The financial technology (“FinTech”) industry has faced an increase in regulatory scrutiny at the federal level and a significant increase in proposed and enacted state legislation regulating bank partner programs. The federal prudential regulatory agencies have examined depository institutions involved in FinTech programs and conveyed significant compliance expectations regarding the programs. State legislatures have continued to consider and adopt laws restricting or regulating FinTech-bank programs. For companies offering earned wage access or payroll advance products, a wave of new legislation imposes licensing and substantive compliance obligations while the Consumer Financial Protection Bureau (“CFPB”) has proposed a new interpretive rule that would reclassify those products as credit subject to the federal Truth in Lending Act.
In July 2024, the Federal Deposit Insurance Corporation (“FDIC”), the Board of the Governors of the Federal Reserve System (“FRB”), and the Office of the Comptroller of the Currency (“OCC”) (“Agencies”) issued a joint statement that identifies potential risks associated with bank and FinTech relationships (“Joint Statement”).
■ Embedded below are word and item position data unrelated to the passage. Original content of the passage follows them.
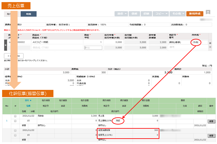The image size is (217, 144).
Task: Click the 依頼 button
Action: click(134, 14)
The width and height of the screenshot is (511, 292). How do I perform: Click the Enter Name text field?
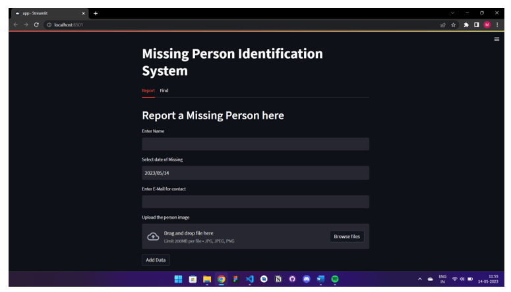(x=255, y=144)
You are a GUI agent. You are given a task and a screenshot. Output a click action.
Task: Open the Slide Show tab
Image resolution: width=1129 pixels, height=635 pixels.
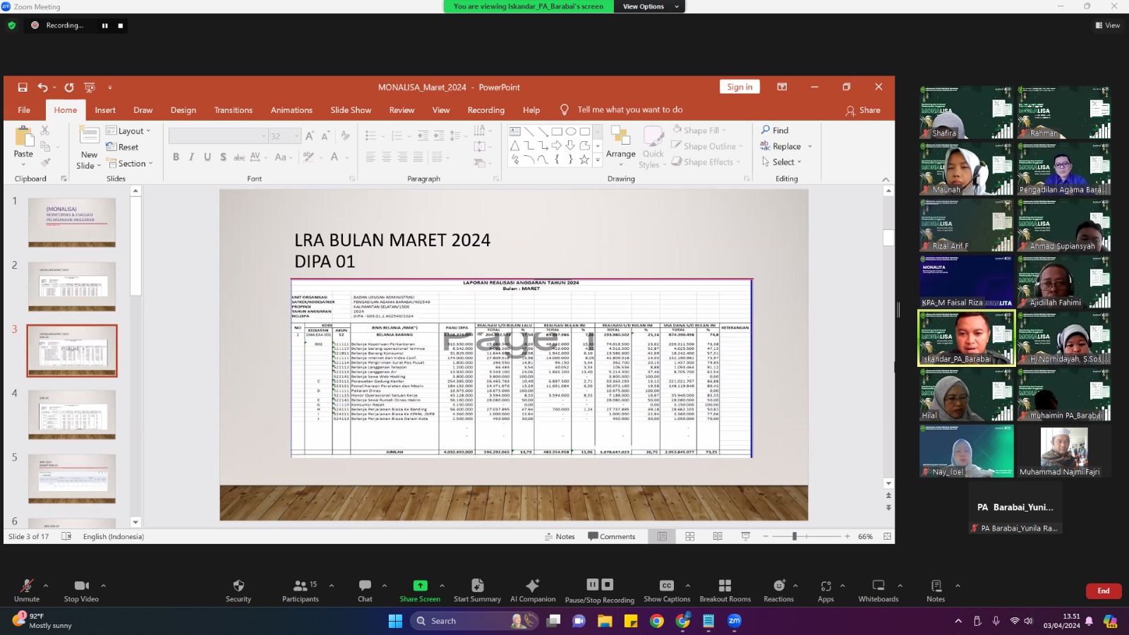tap(351, 110)
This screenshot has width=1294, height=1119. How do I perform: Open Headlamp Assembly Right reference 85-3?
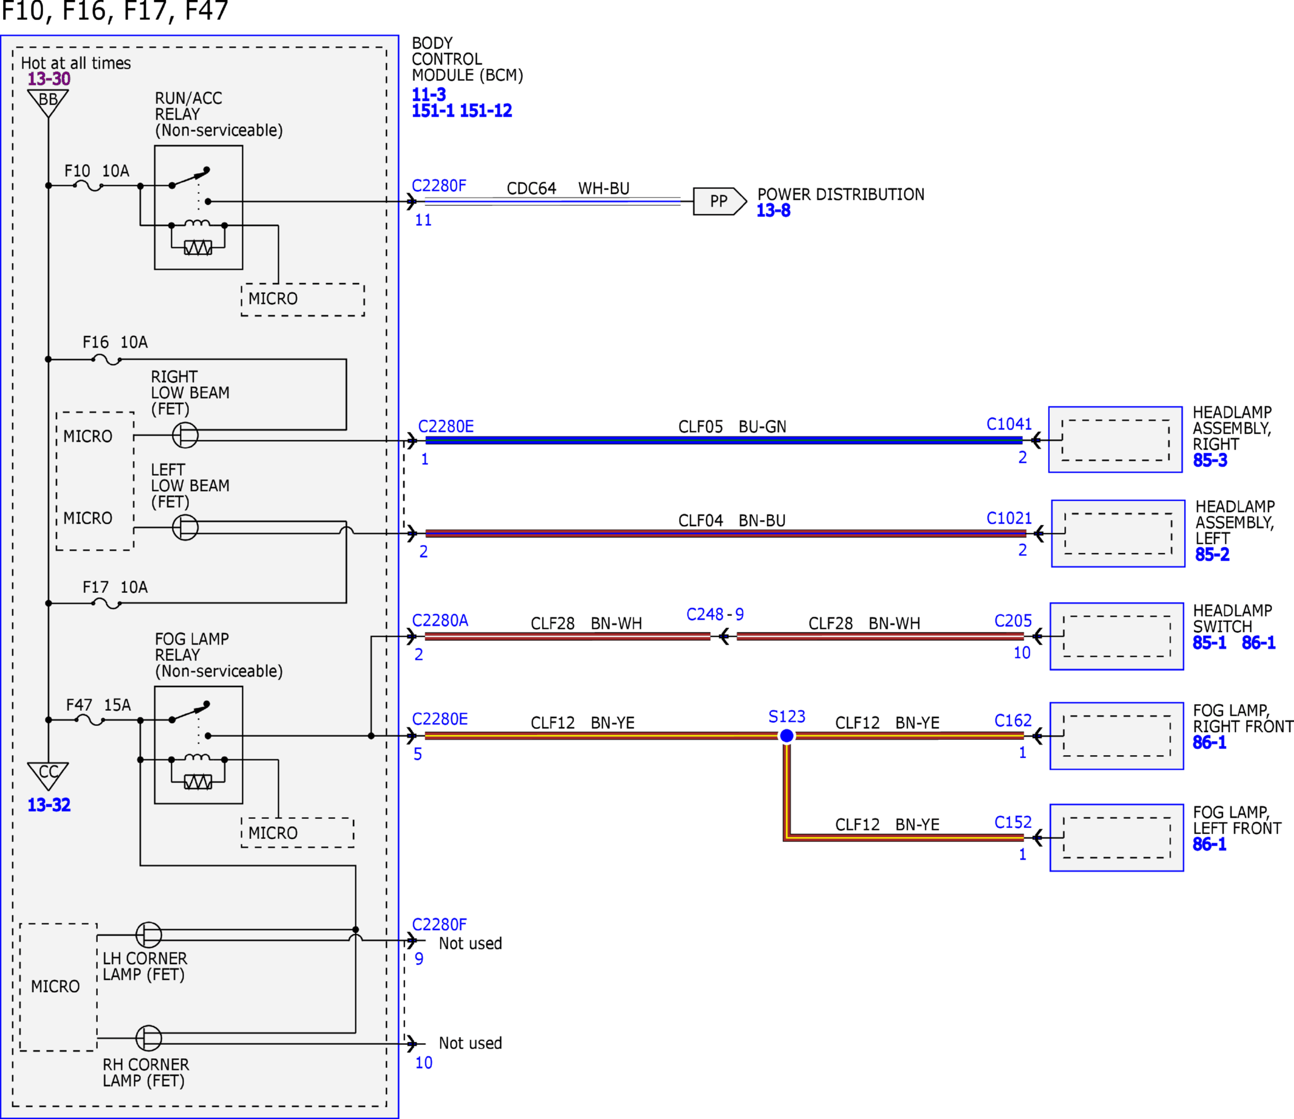coord(1210,460)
The Joint Statement was accompanied with a request for information to identify the benefits, risks, and risk management practices associated with such relationships.
The issues identified in the Joint Statement are not new and largely do not vary from the Interagency Guidance published by the Agencies in June 2023, which was designed to help banking organizations manage risks associated with third-party relationships, including relationships with FinTechs, emphasizing that the risks associated with third-party relationships must be managed by the banks’ sound risk management practices at all stages in the life cycle of the relationship. Since the Interagency Guidance was issued, as discussed below, the Agencies have been bringing actions relating to bank and FinTech partnerships where the bank provides banking services for a non-depository or FinTech partner. The Agencies do not expressly address true lender issues or bank partnership programs, but continue to comment that they support responsible innovation, including banks pursuing third-party arrangements in a safe and sound manner compliant with applicable law. Still, the Agencies’ actions against banks signal that third-party risk management is of the utmost importance and that the Agencies will not shy away from identifying insufficient or third-party programs in “troubled” conditions and prescribing corrective action.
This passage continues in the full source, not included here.